The result is a hysterical situation, full of plenty of slapstick and dark comedy that is bound to keep audiences laughing. Personally, I’m a sucker for dark humor, such as the kind that this play is rooted in, and could not stop laughing at various points in the play. While I won’t give away too much, as I’d hate to spoil anything, there’s no shortage of moments involving the lifeless critic, his widowed wife, chaotic changes and rewrites to the show within a show, hilarious dancing, and janitors turned actors.

 (L to R) Mitch Lerner_Joshua Morgan_Nicolas Greco_Amandina Altomare

(L to R) Mitch Lerner_Joshua Morgan_Nicolas Greco_Amandina Altomare

Ironically, while this play is all about a production that goes and feels completely wrong, it feels as if many of the production aspects here are about as close to Broadway quality as you might find, in a relatively small venue such as the Barrow Group Theatre. Directed by Andy Baldwin and choreographed by Brandon Mason, the show is very well staged, especially considering how much room there is on stage for a very movement heavy show. I also enjoyed both the set design (including the chairs for the audience of the show within a show) and lighting effects of Aaron Porter, who played double duty as both set designer and lighting designer.

In terms of the acting, the lead trio – Mitch Lerner as writer Robert Grey, Joshua Morgan as director Stanley Miller, and Nicolas Greco as producer Saul Solomon – carries this production with their high energy levels and great comedic timing. Throughout their shenanigans, the flexible Robert Tunstall also does a fine job at being, erm…dead, in the role of critic Mickey Blake. Meanwhile, Lori Funk is lively in the role of Blake’s drunken wife Hilary Doyle-Blake, while Clifton Samuels does a fine job in the role of Blake’s friend Walter Goldstein. Rounding out this talented cast are the actors who bring to life the show within a show: Amandina Altomare as the narcissistic actress Vanessa Verkamp, Jennifer Robbins as the enthusiastic understudy Maggie Simons, Mr. Swearingen who steps into his own play in the role of struggling actor Guy Van, and Becky Barta as the janitor turned actress Margret Pilsner.
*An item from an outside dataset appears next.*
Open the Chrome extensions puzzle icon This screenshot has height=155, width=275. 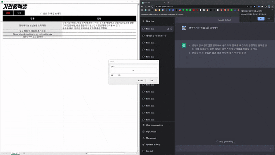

As someone who had previously been unfamiliar with the work of Mr. Swearingen, as well as the work of Fun House Theatre and Film, I was highly impressed with this hilarious show, and I do hope this isn’t the last time I get the chance to review either Swearingen’s plays or Fun House’s productions. Furthermore, I sincerely hope that this brilliant dark comedy is successful in finding a long-term home, once its current engagement ends. For now, however, go see this show now at the BGT, while you can! In a time when the world feels very dark but not so funny, we could all use a good laugh, and this play has no shortage of them.